Hier war den Beklagten bekannt, dass der Weg von Radfahrern befahren wurde. Die Beklagten haben eingeräumt, dass vor dem Sturz der Klägerin bereits drei Personen, darunter zwei Radfahrer, gezwungen waren, das Hindernis zu umfahren. Es lag auf der Hand, dass Radfahrer mit einem solchen Hindernis nicht rechnen und ihre Aufmerksamkeit nicht auf den Bereich 15 bis 25 cm über dem Boden vor ihnen richten würden. Es war daher schon deshalb naheliegend, dass die Gefahr bestand, dass ein Radfahrer die Slackline übersehen und infolgedessen stürzen würde. Spätestens aber als die Beklagten sich zudem noch von der Stelle entfernten, ohne die Slackline vorher zu beseitigen oder zu kennzeichnen, und so auch nicht mehr durch ihre Übungen auf der Slackline auf die Gefahrensituation aufmerksam machten, ließen sie die im Verkehr erforderliche Sorgfalt in besonders schwerem Maße außer Acht.
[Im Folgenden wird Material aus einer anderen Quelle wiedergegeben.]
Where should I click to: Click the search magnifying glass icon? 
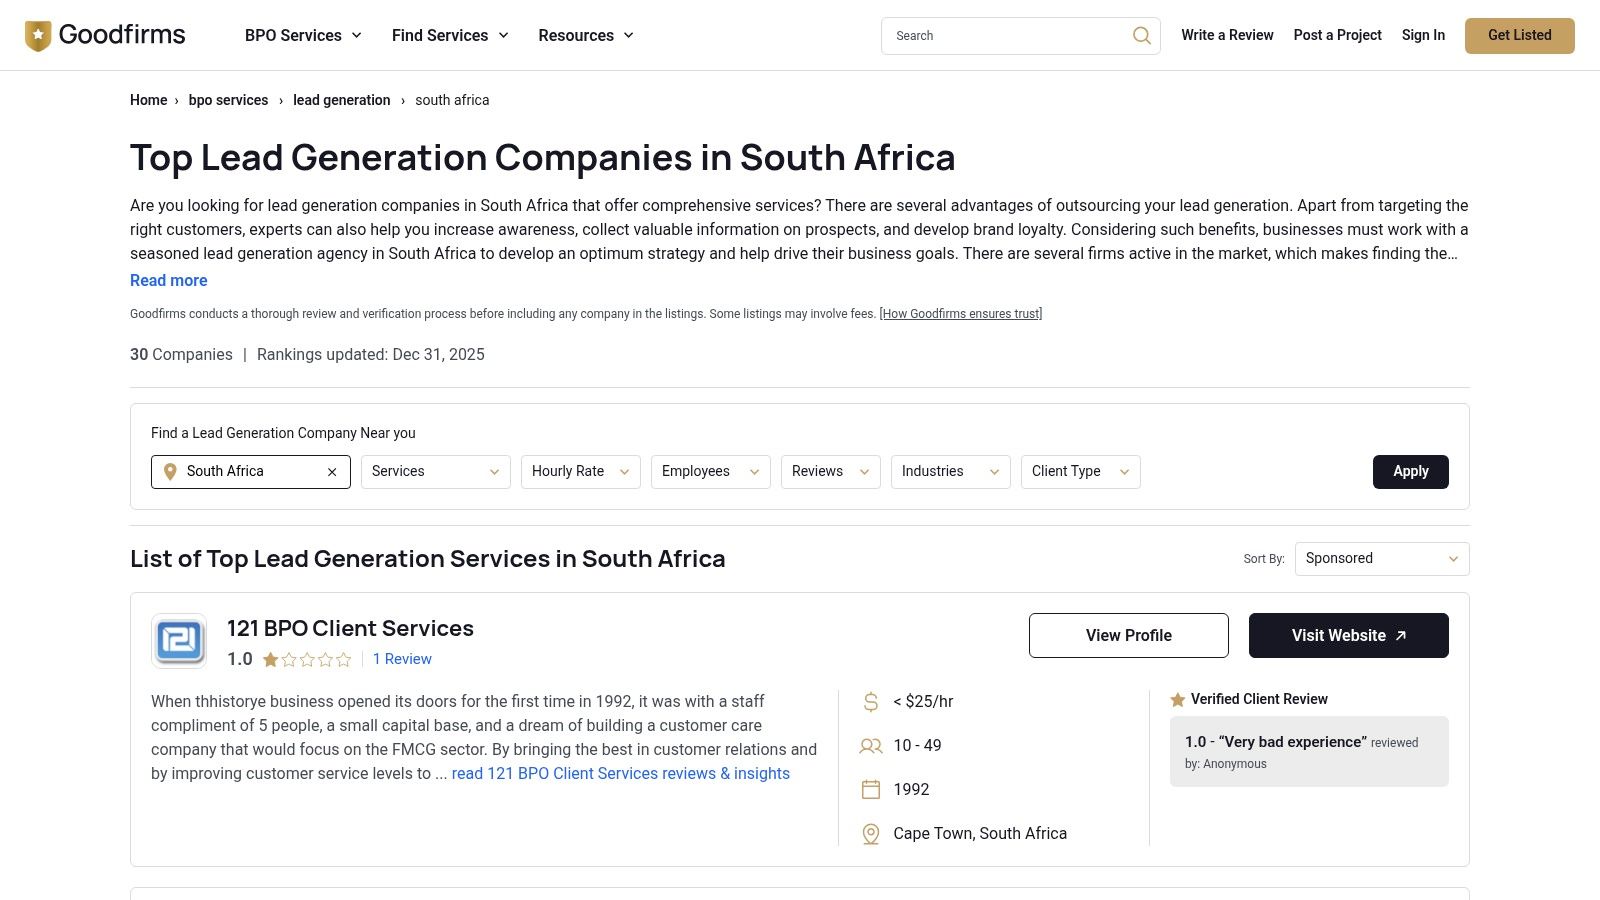point(1141,35)
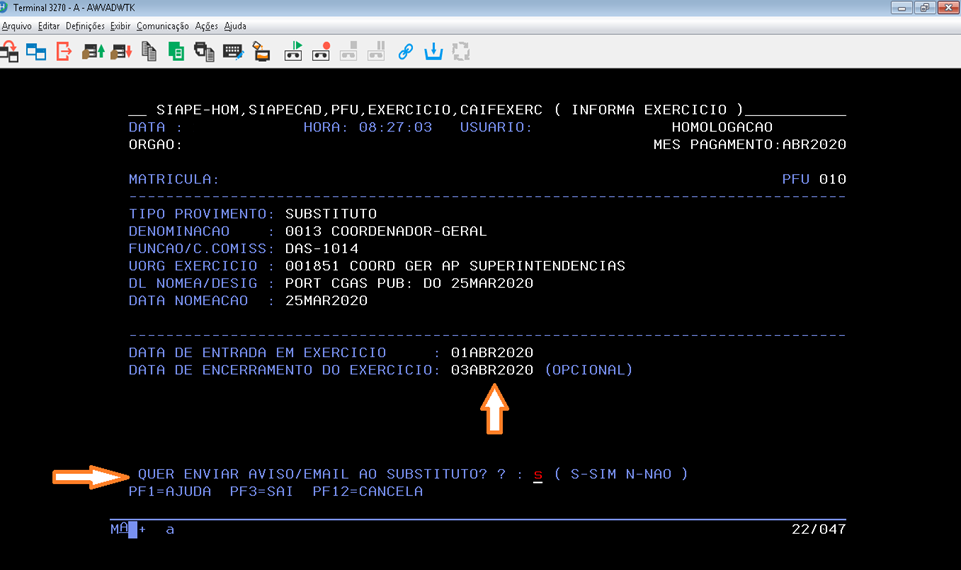Open the Comunicação menu
The height and width of the screenshot is (570, 961).
[x=162, y=26]
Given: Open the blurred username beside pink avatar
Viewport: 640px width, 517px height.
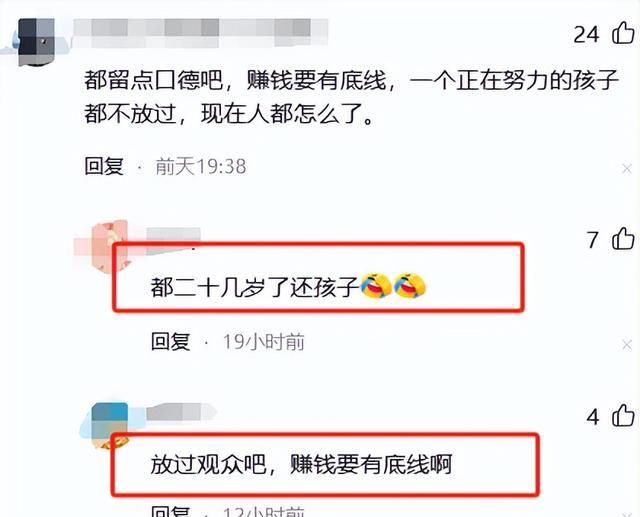Looking at the screenshot, I should tap(173, 239).
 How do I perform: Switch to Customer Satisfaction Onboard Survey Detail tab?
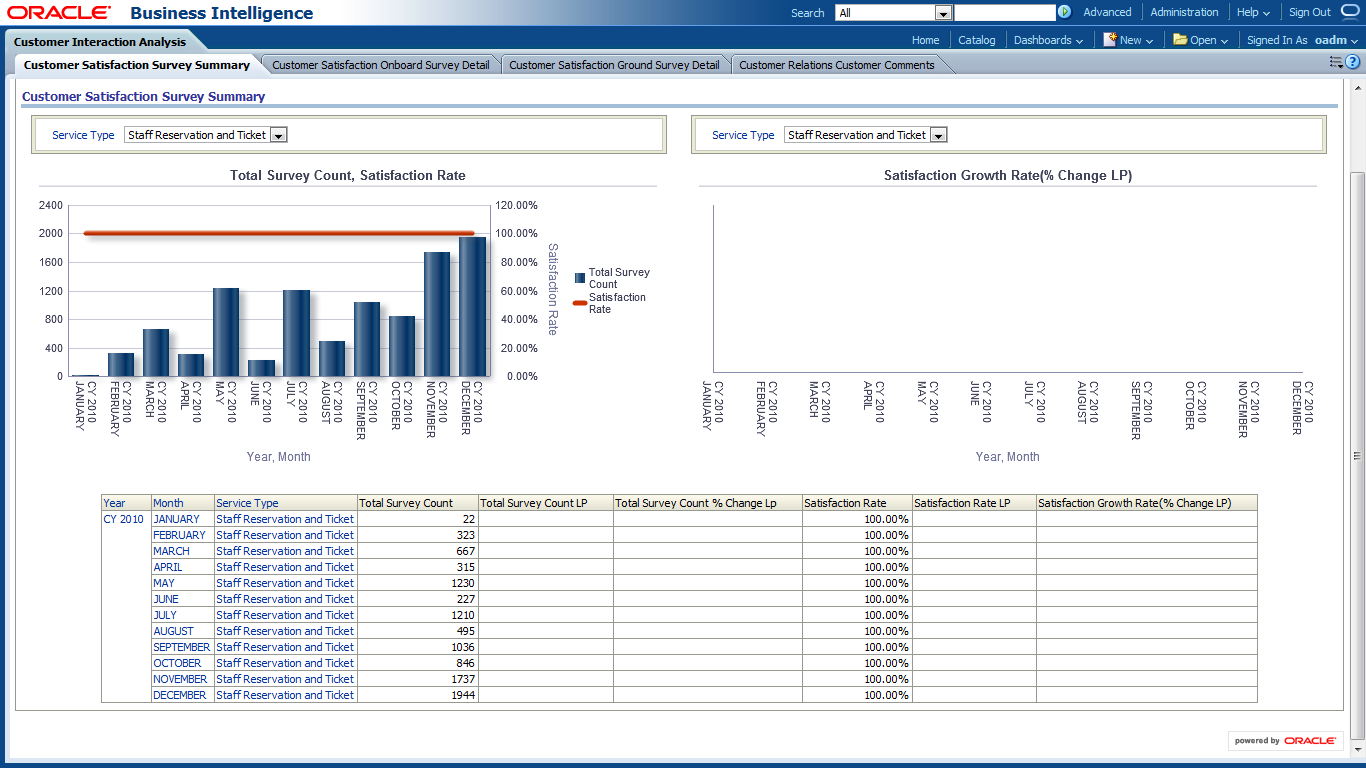380,65
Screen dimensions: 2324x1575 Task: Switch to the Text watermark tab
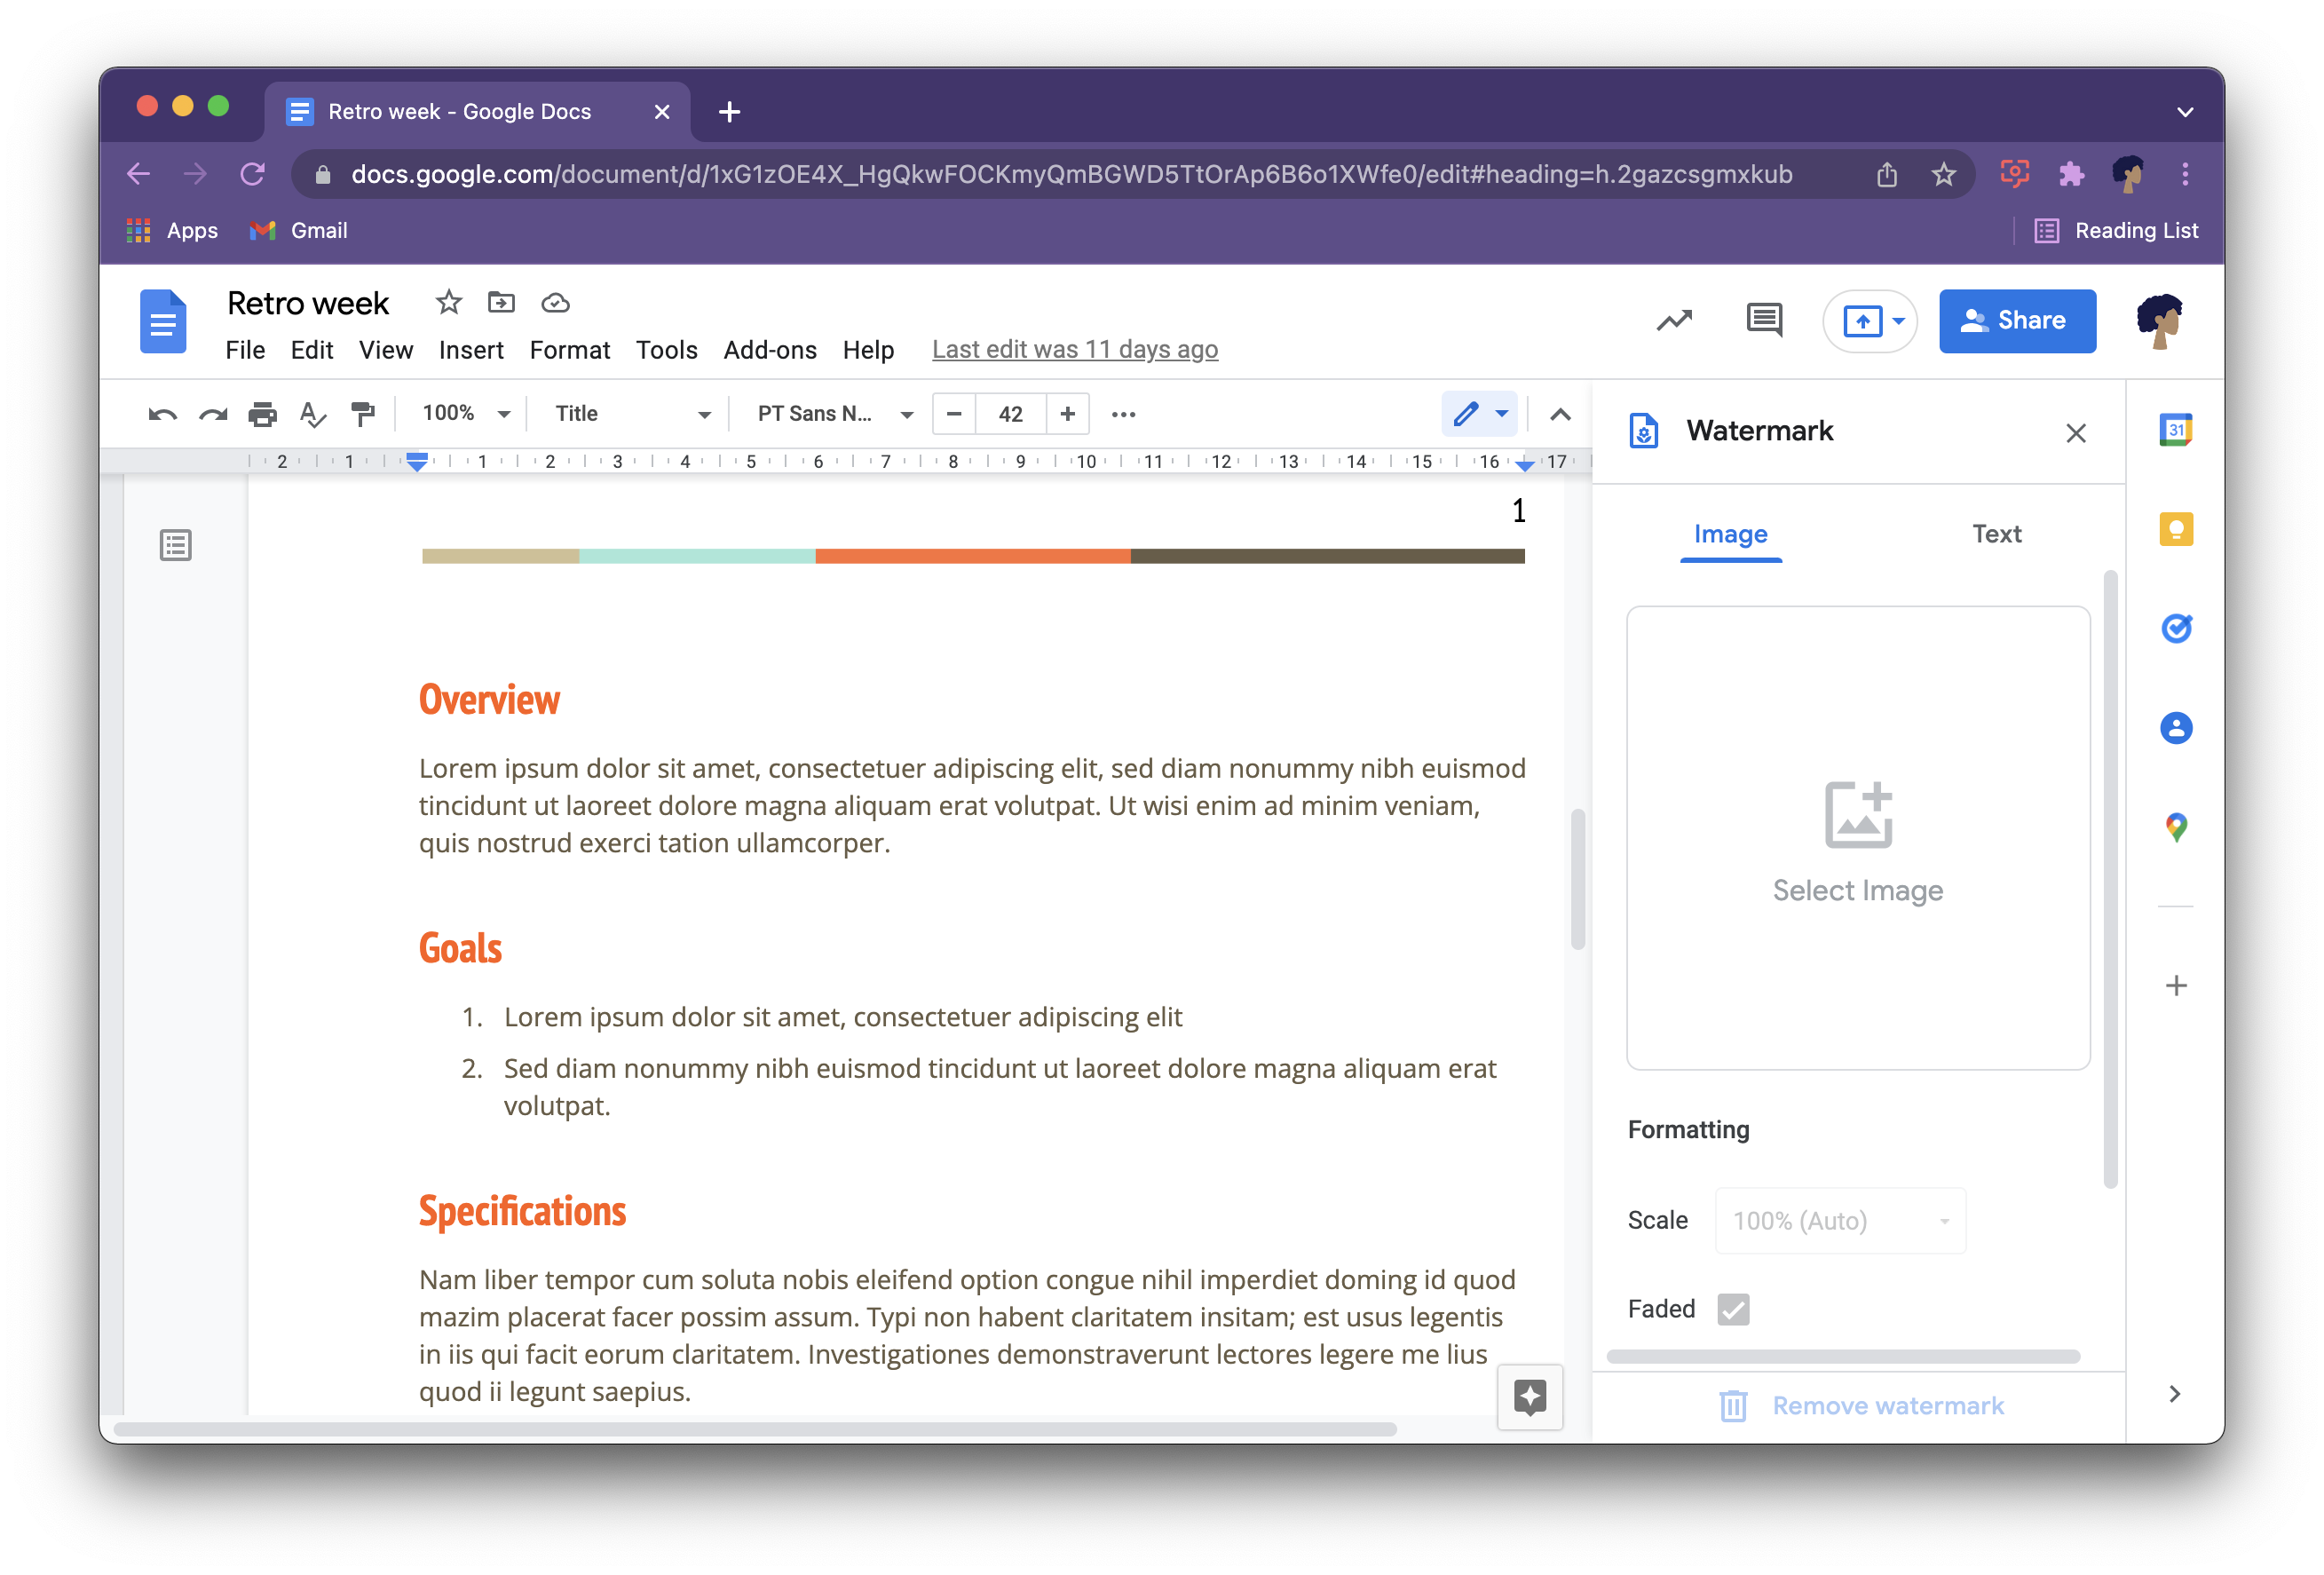point(1994,533)
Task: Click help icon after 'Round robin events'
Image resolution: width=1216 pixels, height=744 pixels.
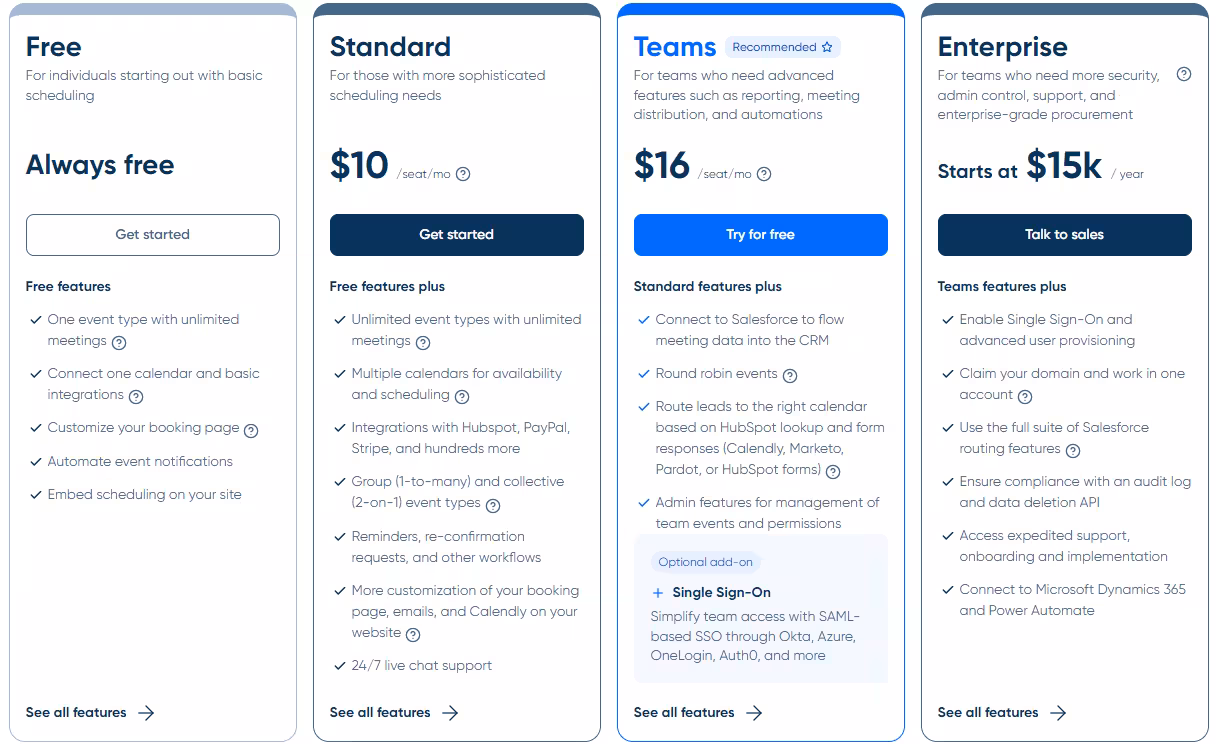Action: coord(790,376)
e) Sowohl § 32 StVO (Gunnar Geiger, in: Münchner Kommentar zum StVR, 1. Auflage 2017, BGB, § 823 Rn. 174; OLG Frankfurt, Urteil vom 10.09.1991 – 14 U 244/89, NJW 1992, 318) als auch § 315 b StGB (Gunnar Geiger, a.a.O.; BGH, Urteil vom 23.11.1955 – VI ZR 193/54, NJW 1956, 217) sind Schutzgesetz im Sinne des § 823 Abs. 2 BGB. Diese Schutzgesetze wurden von den Beklagten schuldhaft verletzt. Daneben haften die Beklagten aufgrund ihrer grob fahrlässigen Sorgfaltspflichtverletzung gemäß § 823 Abs. 1 BGB für die Schäden der Klägerin.

2. Der Umfang der Haftung der Beklagten ist auch nicht wegen eines Mitverschuldens der Klägerin beschränkt.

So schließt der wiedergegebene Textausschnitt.